Collection entries

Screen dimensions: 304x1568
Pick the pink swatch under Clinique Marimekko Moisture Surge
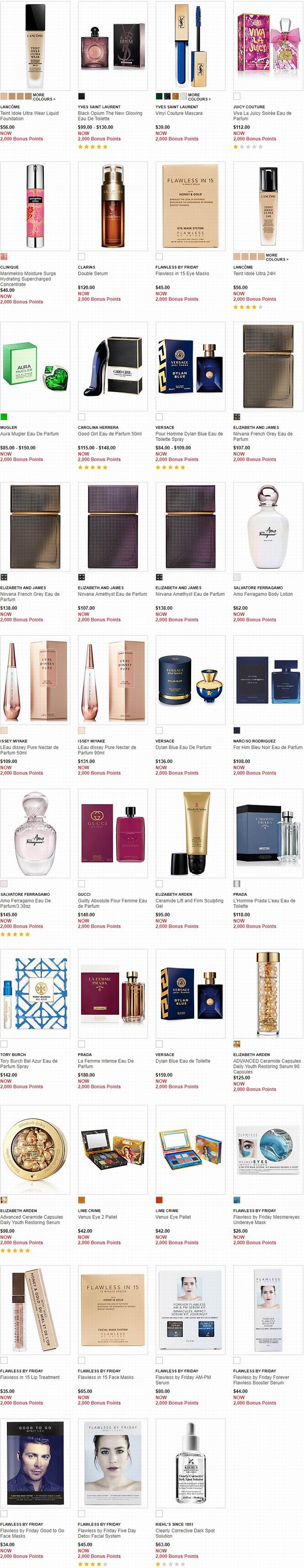pyautogui.click(x=3, y=257)
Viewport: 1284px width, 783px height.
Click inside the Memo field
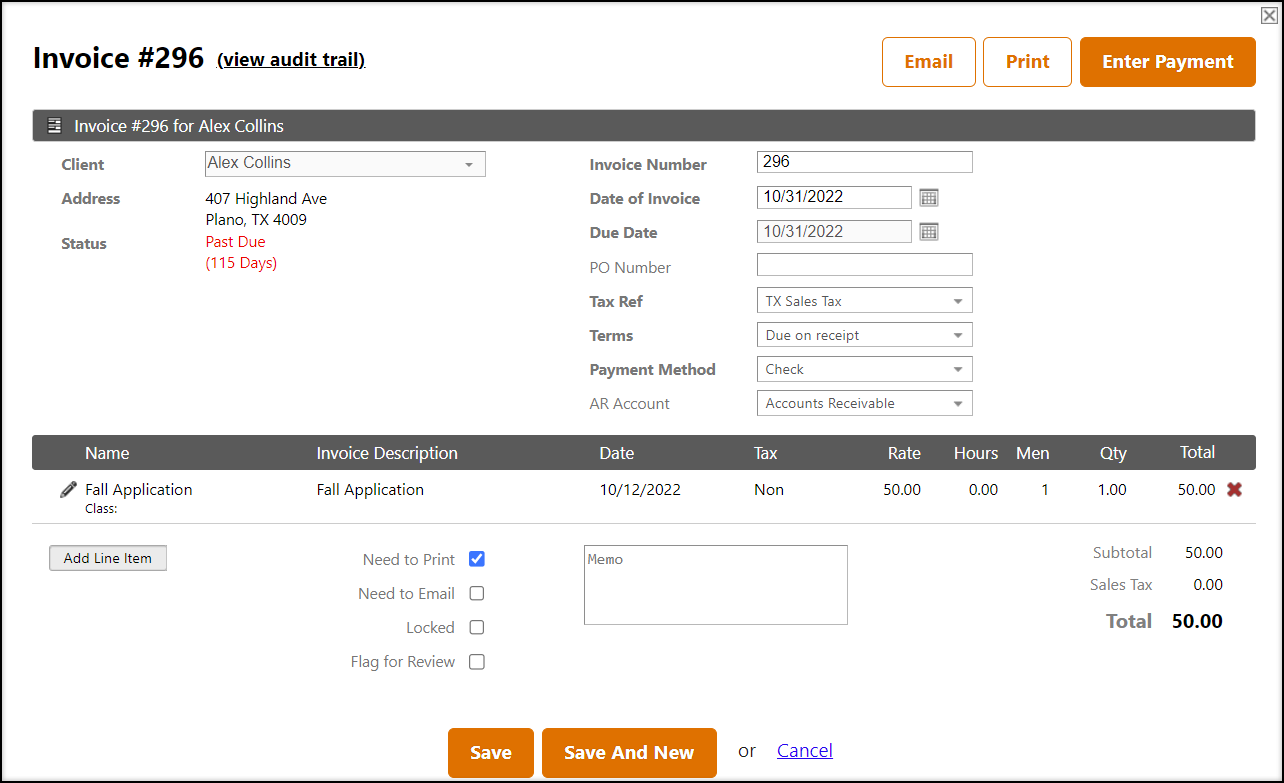pyautogui.click(x=715, y=584)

EXERCISE REQUIREMENTS >> Pictures don't belong in the copy. Retype exactly the lines from the one with "Pick the pink" through the last line of the records.

WRITTEN ANSWER >>
Pick the pink swatch under Clinique Marimekko Moisture Surge
pyautogui.click(x=3, y=257)
Viewport: 1284px width, 783px height.
Click inside the Memo field
pyautogui.click(x=715, y=584)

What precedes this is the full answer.